◆ PROMPT
Answer these from the passage on petroleum oil flow improvers:
(a) At what temperature does polybehenyl acrylate crystallize?
(b) In what concentration range do pour point depressants effectively reduce the pour point?
(c) What stands in the way of using polybehenyl acrylate and comparable long chain polyacrylates?

◆ DOCUMENT SEGMENT

--- start ---

The present invention relates to petroleum oils, such as crude oils, and petroleum oil products, such as crude oil fractions, containing a mixture of defined polyalkyl acrylates and methacrylates of different kinds as flow improvers.
The behavior in the cold of petroleum oils and petroleum oil products is decisively influenced by the paraffins contained therein. The paraffins crystallize out on cooling. In this way, the ability of the oils to flow is lowered or entirely prevented. On heating, the paraffins generally go back into solution in the oil matrix.
Industry has developed polymeric flow improvers, for example the so-called "pour point depressants" which, even in concentrations between 0.05 and 1 percent by weight, effectively reduce the "pour point" (i.e. the temperature at which the oil just still flows, cf. DIN 51597). The effect of these materials has been explained with the following proposed model: Paraffin-like compounds are incorporated in the growing paraffin crystals and in this way hinder the further growth of the crystals and the formation of extended crystal agglomerates. (Cf. Ullmanns Encyclopadie der technischen Chemie, 4th edition, Vol. 20, p. 548, Verlag Chemie 1981).
Polymers comprising (meth)acrylic acid esters of long chain alkanols (C>12) are effective flow improvers for crude oils (cf. DE-A 17 70 695). Polybehenyl acrylate can be given as a prototype of a flow improver for crude oils. Polybehenyl acrylate itself crystallizes at a temperature of +20°C (determined in 0.1 percent concentration in isooctane by a "cloud point" measurement according to DIN 51597 or ASTM D 97-66), and meets very well the assumptions of being of reciprocally acting with the long chain paraffins in the crude oil. To be sure, the high price of the starting materials stands in the way of the use of polybehenyl acrylate and comparable long chain polyacrylates.
Unpublished German patent application P 38 18 438 describes paraffin containing petroleum oils from the group of crude oils, vacuum gas oils, and residual oils having improved flow properties, wherein the petroleum oils have in common an onset of paraffin crystallization at a temperature<30°C and a content of 1 to 10,000 ppm of at least one polymer selected from the class of polyalkyl (meth)acrylates or polydialkyl fumarates, the onset of crystallization of which is below 15°C
Even with a knowledge of the basic teachings of the state of the art, according to which long chain alkyl esters, particularly C18-24 - alkyl esters of (meth)acrylic acid can improve the low temperature flow behavior of crude oils, it was not possible to recognize any technical rule which could contribute to an optimization of the flow improving effect of polyalkyl (meth)acrylates.

--- end ---

◆ ROWS

--- start ---

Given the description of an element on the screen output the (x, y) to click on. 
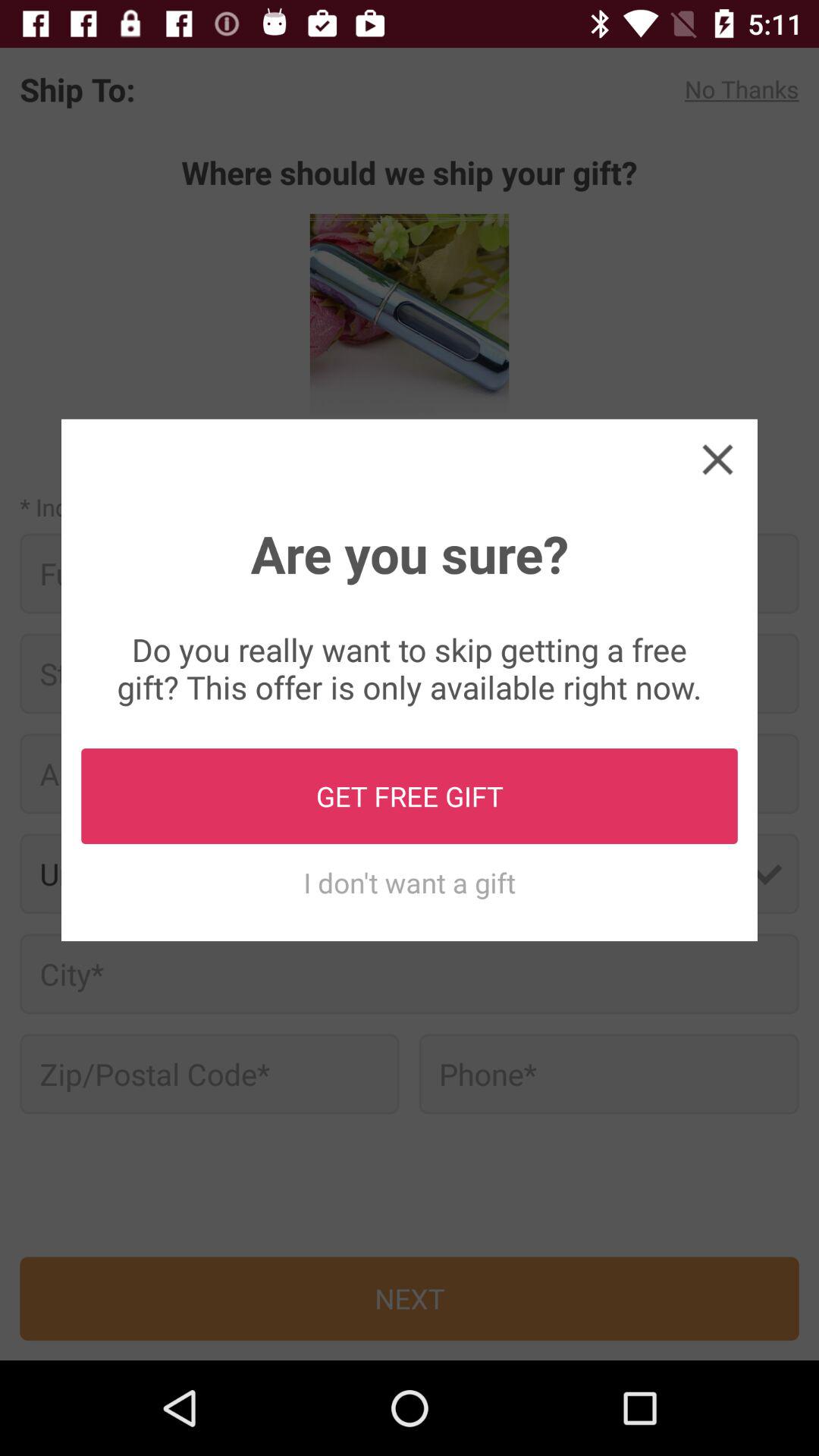
turn on the icon at the top right corner (717, 458)
Given the description of an element on the screen output the (x, y) to click on. 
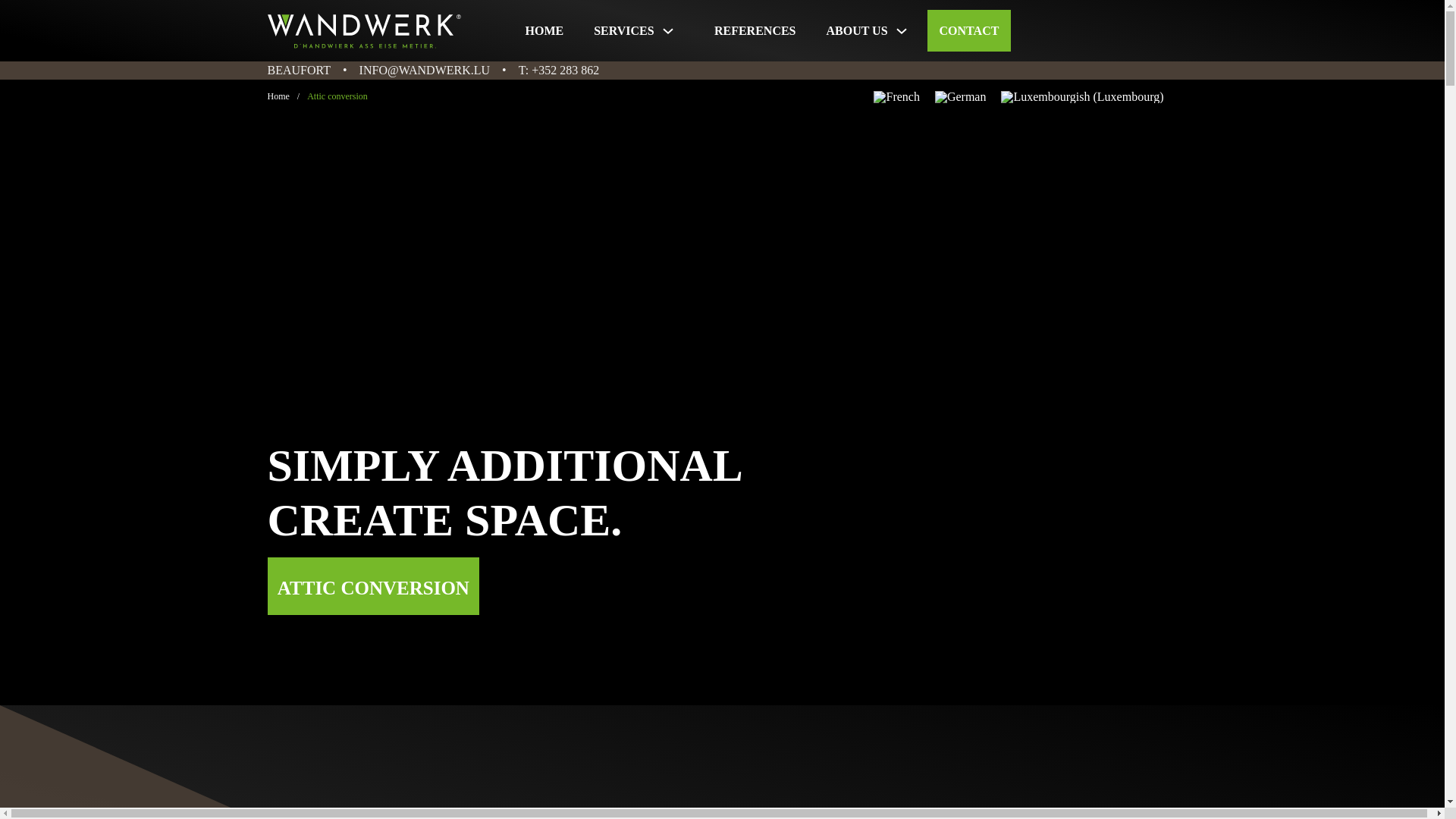
ABOUT US (855, 31)
CONTACT (968, 30)
SERVICES (623, 31)
HOME (544, 30)
REFERENCES (754, 30)
Given the description of an element on the screen output the (x, y) to click on. 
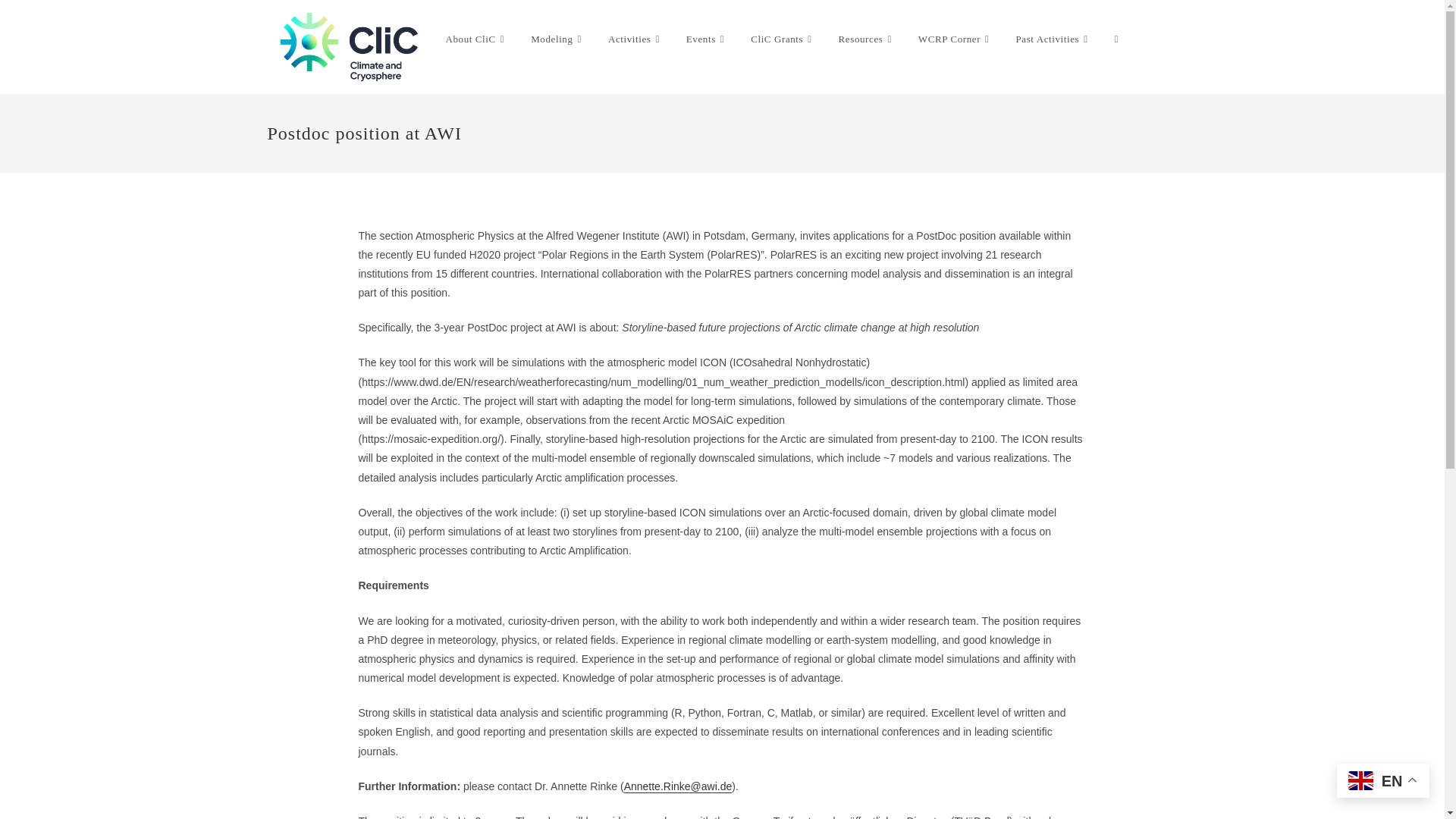
Modeling (557, 39)
Activities (635, 39)
About CliC (476, 39)
Given the description of an element on the screen output the (x, y) to click on. 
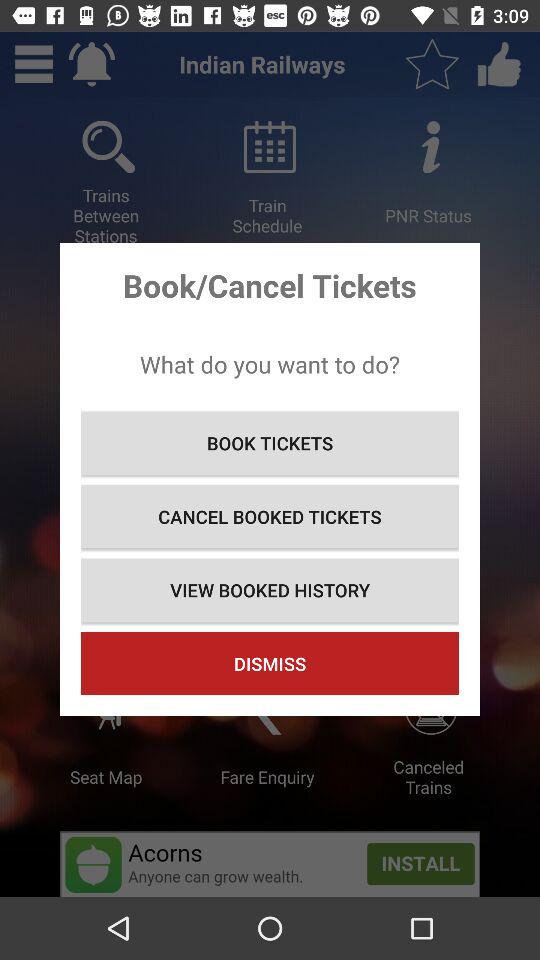
flip until view booked history item (270, 589)
Given the description of an element on the screen output the (x, y) to click on. 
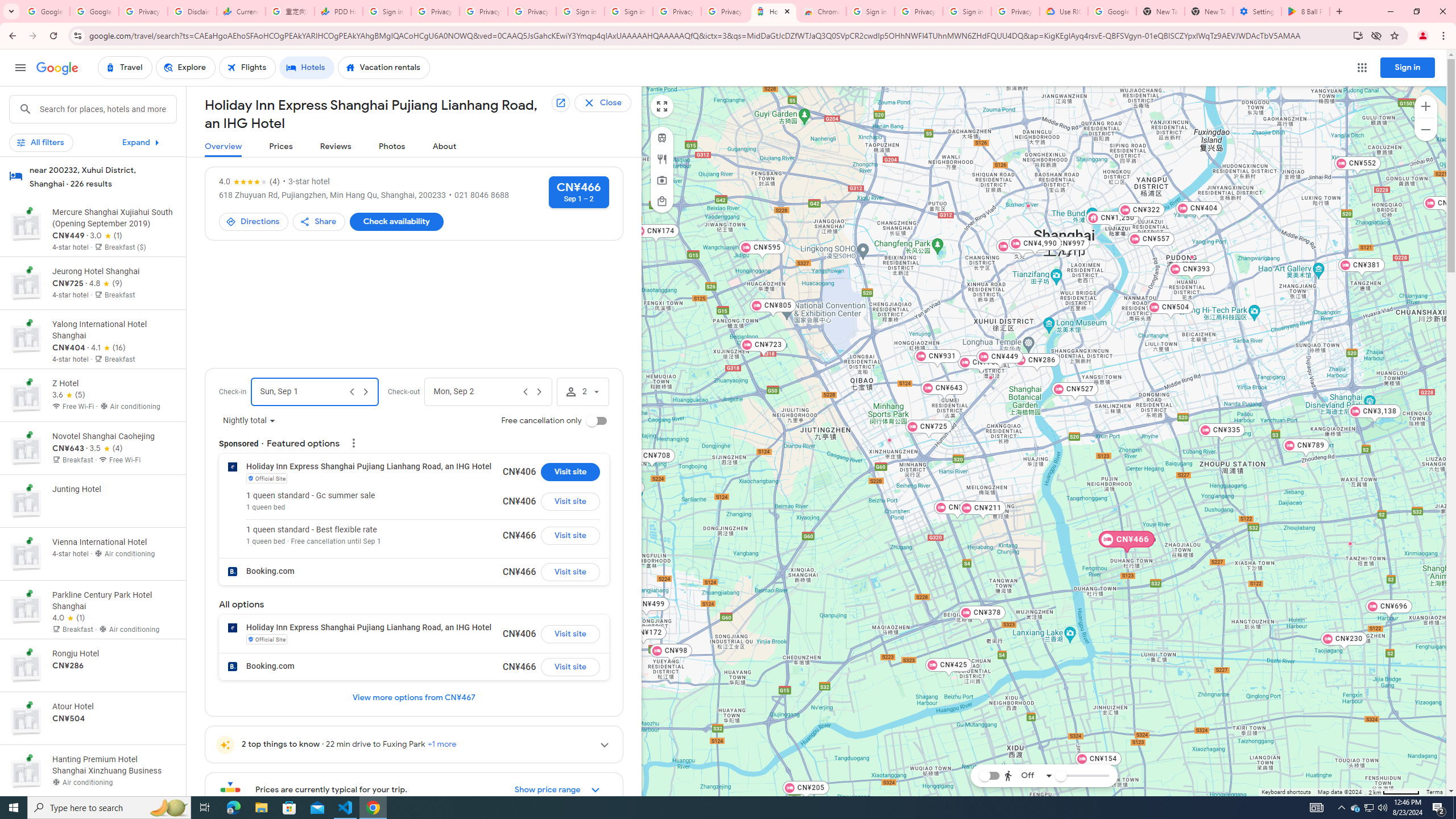
Price displayedNightly total (248, 421)
Zoom out map (1425, 128)
View prices for Z Hotel (113, 434)
View prices for Novotel Shanghai Caohejing (113, 488)
Given the description of an element on the screen output the (x, y) to click on. 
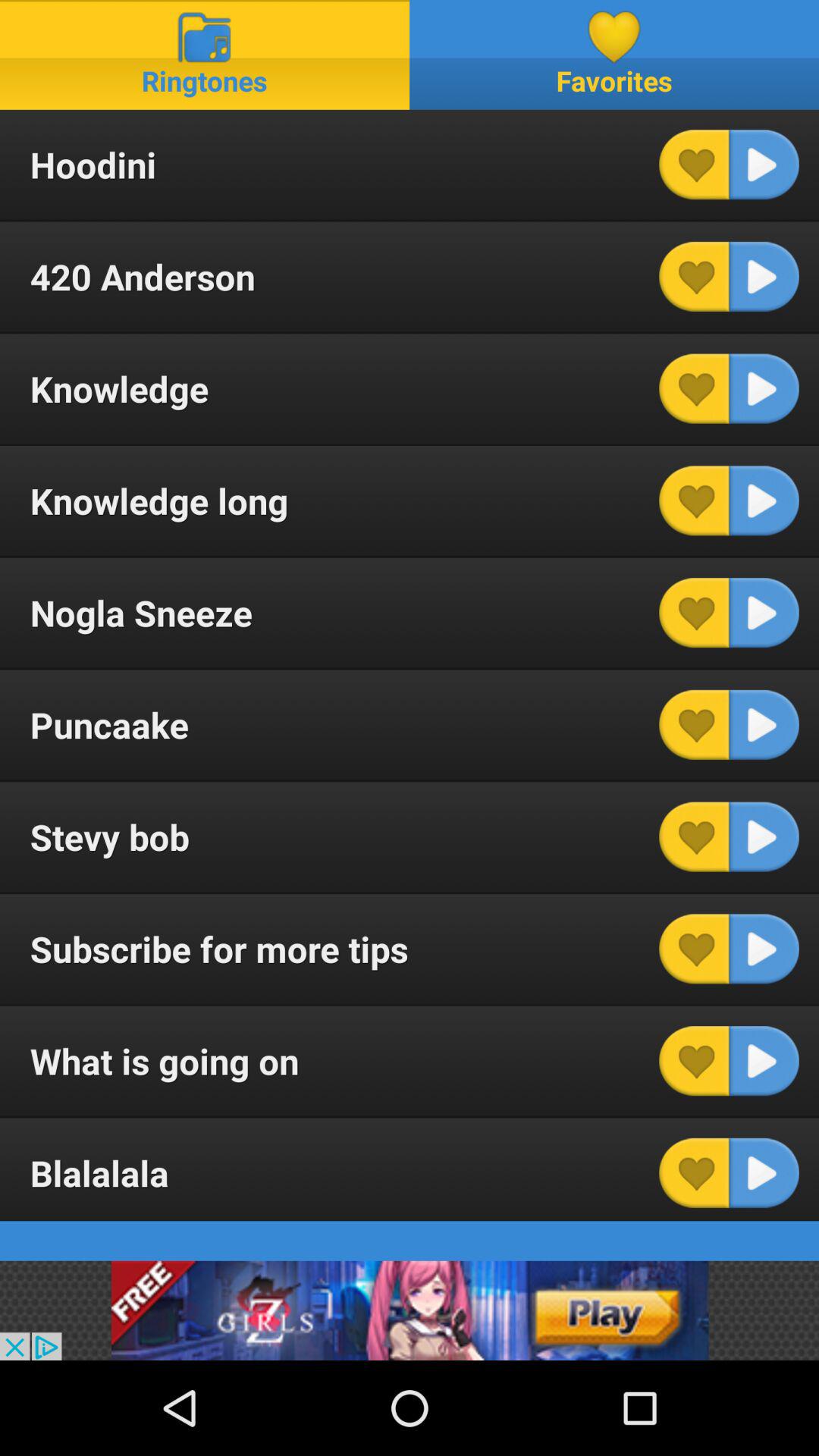
play this track (764, 388)
Given the description of an element on the screen output the (x, y) to click on. 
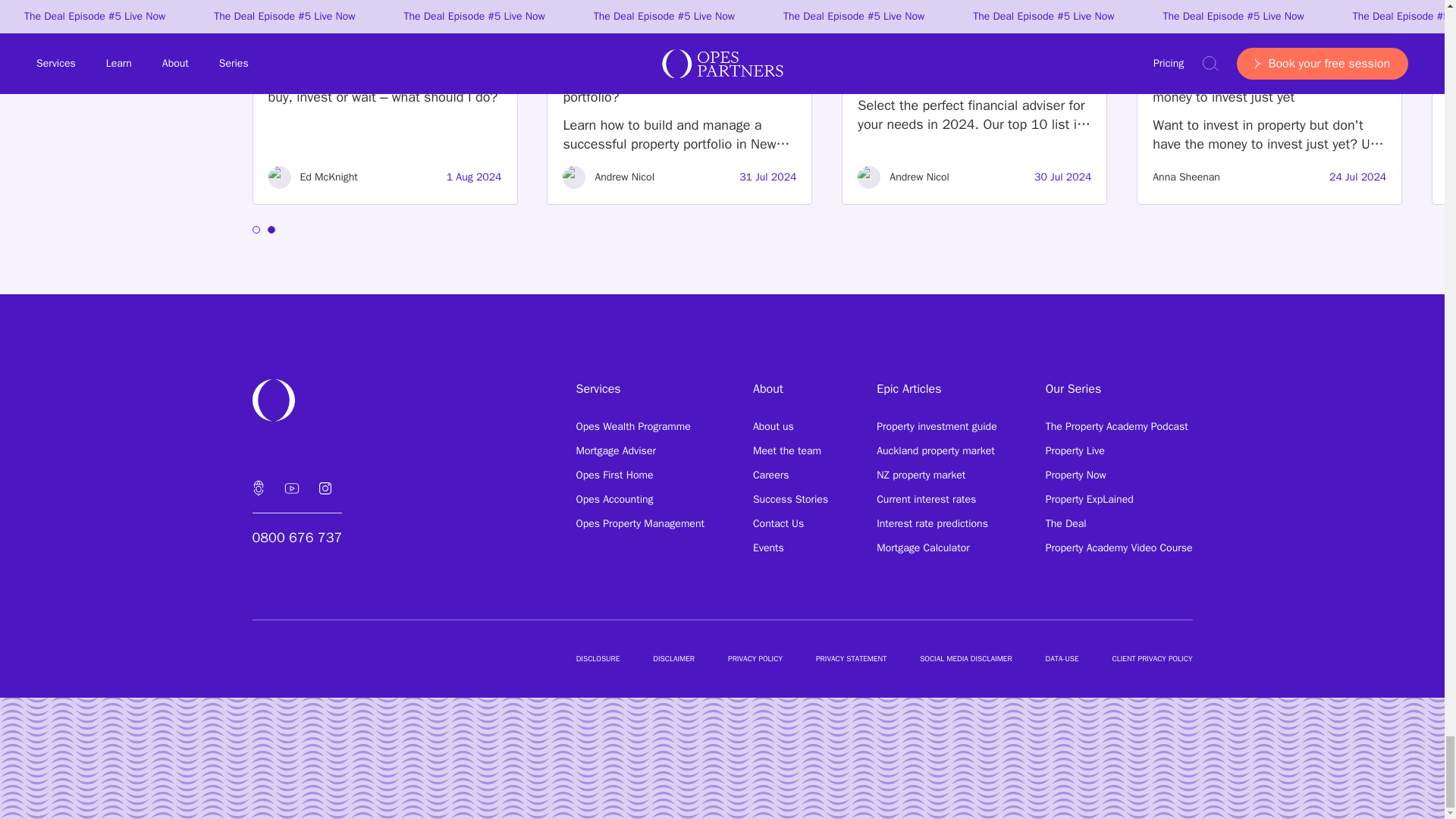
Instagram (323, 488)
Podcast (258, 488)
Published on Wednesday 24th July, 2024 (1357, 177)
Published on Tuesday 30th July, 2024 (1061, 177)
YouTube (290, 488)
Published on Wednesday 31st July, 2024 (767, 177)
Published on Thursday 1st August, 2024 (474, 177)
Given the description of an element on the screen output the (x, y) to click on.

--- end ---

◆ CORRECT RESULT
(a) +20°C, determined in 0.1 percent concentration in isooctane.
(b) Between 0.05 and 1 percent by weight.
(c) The high price of the starting materials.